If using our pre-cooked chicken, just simmer the stock and veggies together until the veggies are tender; and, add the chicken at the end, to warm through.
Season to taste with Lawry's or kosher salt & pepper, to taste.
Egg noodles, spiral pasta, broken spaghetti or even tortellini! Or whatever shape of noodles makes you happy...go for alphabets or little O's, if you want! Cook separately, according to package directions, drain and rinse. Keep separate till served, to prevent noodle bloat.
Hearty Chicken & Rice Soup
6 to 8 cups chicken bone stock
1 stalk of celery, sliced or diced
2 medium carrots, sliced or diced
1 small onion, diced, or 1 small leek, cleaned and chopped
Reserved pulled chicken chunks (from making the stock) or leftover rotisserie chicken. For an extra hearty bowl, add a leg or thigh for each (3 or 4 servings) at the beginning of cooking. Simmer for 45 minutes to an hour.
If using our pre-cooked chicken, simmer stock and veggies together, until tender; add chicken at the end, just to warm through.
Season, to taste, with Lawry's or Kosher salt and pepper, to taste.
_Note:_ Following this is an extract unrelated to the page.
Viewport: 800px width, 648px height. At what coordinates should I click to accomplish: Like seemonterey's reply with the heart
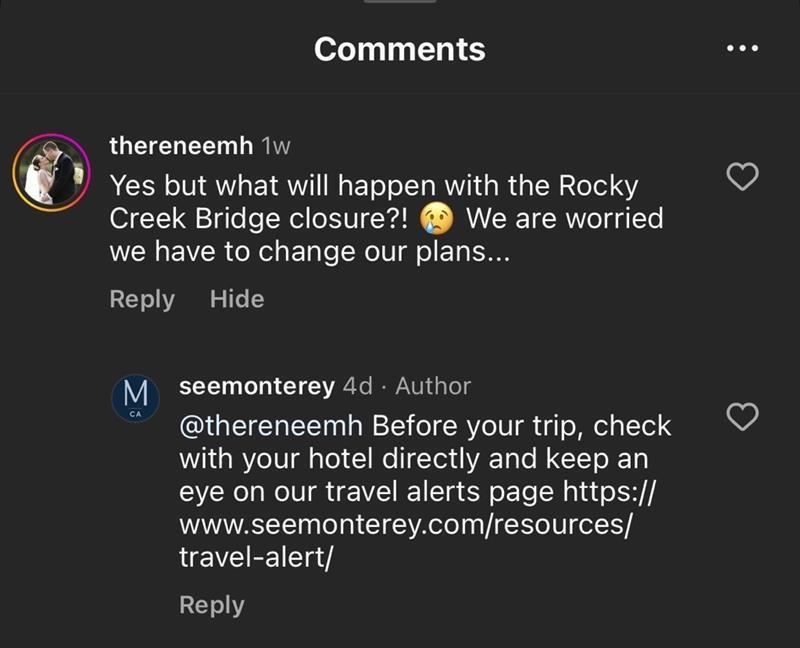742,416
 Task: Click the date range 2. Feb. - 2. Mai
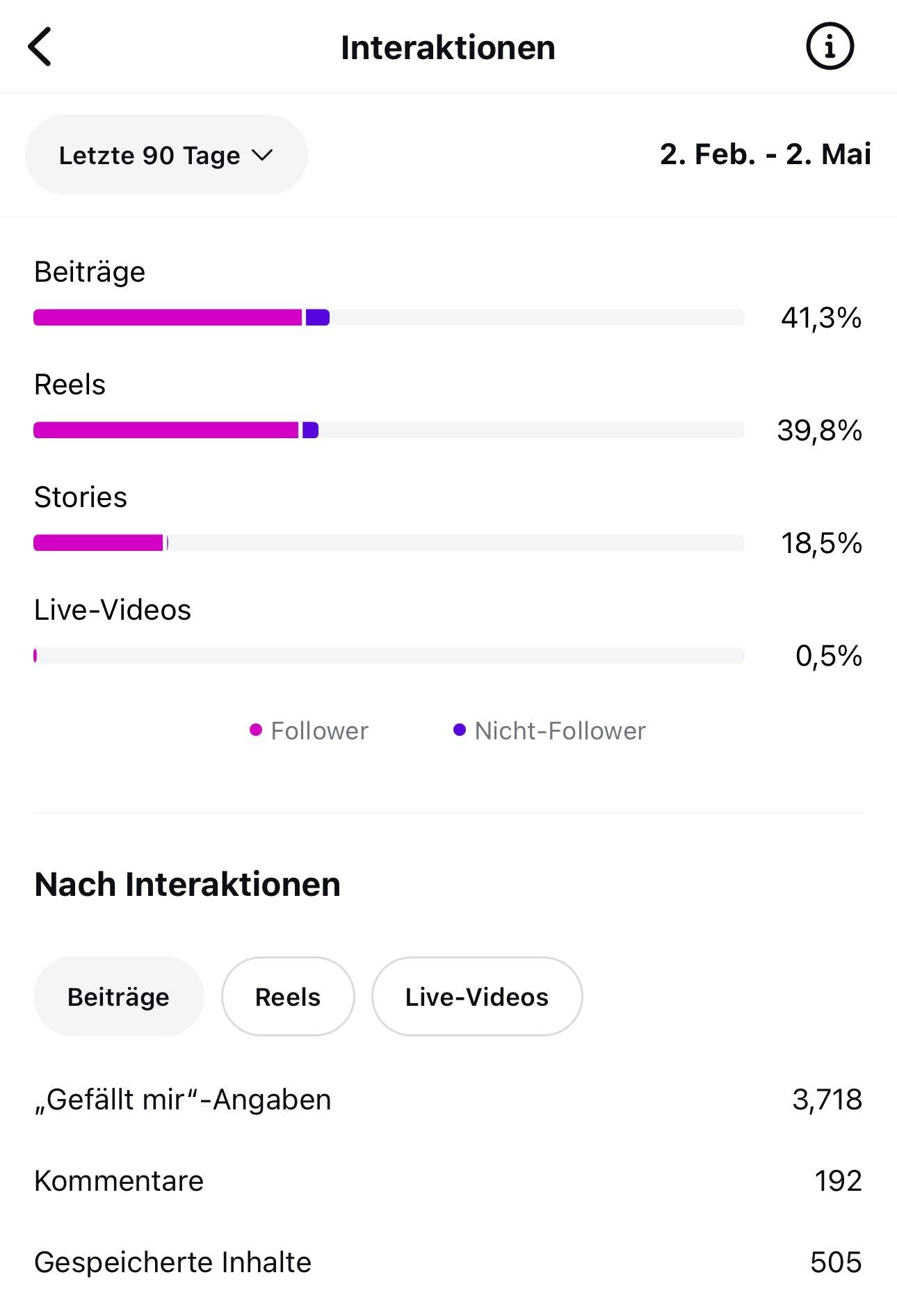(x=765, y=154)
Cook rice or white & wild rice according to package directions. Add a scoop to each bowl at serving.
Asian Chicken Noodle Soup
6 to 8 cups chicken bone stock
half inch of ginger, sliced
2 good cloves garlic, smashed
1 or 2 star anise
small cinnamon stick (optional)
1/2 - 1 teaspoon peppercorns
Bring stock and aromatics to boil; reduce to simmer. Cook for 30 minutes to infuse flavors. Strain out the solids. Then, add in
1 stalk celery, sliced on the diagonal
1 carrot, sliced
3 scallions, sliced on hard diagonal
6 large mushrooms, sliced
2 small bok choy, sliced
fresh cilantro leaves
Add veggies, simmer till tender.
3 oz. broken spaghetti noodles or Japanese udon noodles, pre-cooked, rinsed...hold for serving.